1Nella narrativa di Antonio Tabucchi la violenza collettiva è una presenza frequente. I suoi scritti, nell’opinione di una critica inglese, «nascondono una conoscenza acuta della crudeltà e della violenza nei rapporti umani che smentisce la loro superficie raffinatamente letteraria» (Burns, p. 61). Questa osservazione si applica in modo particolare alla più recente raccolta di racconti di questo autore, Si sta facendo sempre più tardi, del 2001. Il tema della violenza, e della violenza collettiva in particolare, non è però nuovo nella narrativa di Tabucchi. Già nel 1975, in Piazza d’Italia, il suo primo romanzo, gran parte dell’azione è ambientata durante le guerre ottocentesche del Risorgimento, le incursioni colonialistiche italiane in Africa, le guerre imperialistiche fasciste, e, alla fine, l’occupazione tedesca e la lotta armata contro il Fascismo fra il 1943 e il 1945. Nel romanzo forse più letto di questo autore, Sostiene Pereira, del 1994, un’altra guerra, quella civile in Spagna, è una presenza cruciale, anche se vista solo di scorcio in una narrazione ambientata non in Spagna ma a Lisbona nel 1938.

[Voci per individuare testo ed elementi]
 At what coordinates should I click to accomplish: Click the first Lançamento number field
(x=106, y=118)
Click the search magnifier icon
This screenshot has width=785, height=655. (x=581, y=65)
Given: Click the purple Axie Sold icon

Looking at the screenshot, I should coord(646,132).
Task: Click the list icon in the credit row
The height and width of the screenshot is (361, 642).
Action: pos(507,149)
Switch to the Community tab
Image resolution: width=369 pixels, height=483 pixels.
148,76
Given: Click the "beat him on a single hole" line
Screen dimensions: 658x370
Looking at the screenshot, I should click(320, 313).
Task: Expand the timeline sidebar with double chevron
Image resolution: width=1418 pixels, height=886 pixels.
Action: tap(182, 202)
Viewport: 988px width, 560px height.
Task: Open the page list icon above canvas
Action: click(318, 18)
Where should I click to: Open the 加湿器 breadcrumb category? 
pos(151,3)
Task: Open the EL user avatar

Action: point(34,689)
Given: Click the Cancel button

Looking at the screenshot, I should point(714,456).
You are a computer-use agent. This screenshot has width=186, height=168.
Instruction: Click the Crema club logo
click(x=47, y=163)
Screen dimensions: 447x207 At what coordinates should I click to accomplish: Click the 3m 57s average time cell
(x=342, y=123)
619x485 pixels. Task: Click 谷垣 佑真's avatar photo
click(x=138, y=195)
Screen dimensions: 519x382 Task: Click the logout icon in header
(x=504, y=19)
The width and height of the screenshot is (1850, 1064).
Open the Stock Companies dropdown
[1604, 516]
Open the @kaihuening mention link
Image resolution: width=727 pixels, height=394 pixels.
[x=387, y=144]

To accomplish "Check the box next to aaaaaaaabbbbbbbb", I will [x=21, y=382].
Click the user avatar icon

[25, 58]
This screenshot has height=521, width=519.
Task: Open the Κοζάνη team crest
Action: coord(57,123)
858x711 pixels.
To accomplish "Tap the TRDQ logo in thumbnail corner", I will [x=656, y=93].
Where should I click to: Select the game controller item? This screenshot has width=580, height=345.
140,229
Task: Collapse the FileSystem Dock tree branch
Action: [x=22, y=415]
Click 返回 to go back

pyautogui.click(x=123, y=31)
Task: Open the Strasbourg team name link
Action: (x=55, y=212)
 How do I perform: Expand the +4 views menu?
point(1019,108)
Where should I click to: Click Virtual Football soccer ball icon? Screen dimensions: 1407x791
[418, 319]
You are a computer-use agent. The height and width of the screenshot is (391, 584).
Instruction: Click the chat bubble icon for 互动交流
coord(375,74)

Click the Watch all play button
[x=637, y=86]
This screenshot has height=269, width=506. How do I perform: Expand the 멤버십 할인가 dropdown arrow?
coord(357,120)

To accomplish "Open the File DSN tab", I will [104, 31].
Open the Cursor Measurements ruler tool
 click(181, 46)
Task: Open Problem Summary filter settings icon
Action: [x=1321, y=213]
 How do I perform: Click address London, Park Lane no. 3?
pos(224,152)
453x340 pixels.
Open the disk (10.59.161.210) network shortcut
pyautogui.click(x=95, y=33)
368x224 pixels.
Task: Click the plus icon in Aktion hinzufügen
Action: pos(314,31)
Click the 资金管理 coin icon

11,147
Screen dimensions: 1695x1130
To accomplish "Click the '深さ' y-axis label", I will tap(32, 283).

- **Cosa fare**
a – Nei record, sostituisci "Cancel" con "Close" nelle righe che vanno da quella con "Task: Open the EL user avatar" a quella con "will [x=656, y=93].", lasciando invariato tutto il resto. Riporta soltanto queste righe.
b – Prosegui il brano sulla violenza collettiva nella narrativa di Tabucchi, a partire dall'ultima frase riportata.
Il brano e i record non hanno alcun legame tra loro.

- **Risposte**
a –
Task: Open the EL user avatar

Action: point(34,689)
Given: Click the Close button

Looking at the screenshot, I should point(714,456).
You are a computer-use agent. This screenshot has width=186, height=168.
Instruction: Click the Crema club logo
click(x=47, y=163)
Screen dimensions: 447x207 At what coordinates should I click to accomplish: Click the 3m 57s average time cell
(x=342, y=123)
619x485 pixels. Task: Click 谷垣 佑真's avatar photo
click(x=138, y=195)
Screen dimensions: 519x382 Task: Click the logout icon in header
(x=504, y=19)
The width and height of the screenshot is (1850, 1064).
Open the Stock Companies dropdown
[1604, 516]
Open the @kaihuening mention link
Image resolution: width=727 pixels, height=394 pixels.
[x=387, y=144]

To accomplish "Check the box next to aaaaaaaabbbbbbbb", I will [x=21, y=382].
Click the user avatar icon

[25, 58]
This screenshot has height=521, width=519.
Task: Open the Κοζάνη team crest
Action: coord(57,123)
858x711 pixels.
To accomplish "Tap the TRDQ logo in thumbnail corner", I will [x=656, y=93].

b –
2In questa sede, però, gli episodi di violenza collettiva nella narrativa di Tabucchi che mi interessano sono in primo luogo quelli della Seconda Guerra mondiale in Italia e in secondo luogo quelli della violenza civile degli anni Settanta, gli anni di piombo. In questo intervento, vorrei esaminare due gruppi di racconti, tre che trattano della guerra e tre che trattano del terrorismo. I primi tre sono racconti degli anni Ottanta che esaminano (nella prospettiva degli anni Cinquanta) memorie della guerra che si è infuriata in Italia durante il decennio precedente. I racconti di questo gruppo sono I pomeriggi del sabato del 1981, Gli incanti del 1985, e Capodanno del 1991. Tutti e tre hanno come protagonisti non i partecipanti alle ostilità che si sono appena concluse, ma dei discendenti di tali protagonisti, ragazzi e ragazze che cercano di capire la natura e il significato della violenza che ha travolto e ucciso i loro padri.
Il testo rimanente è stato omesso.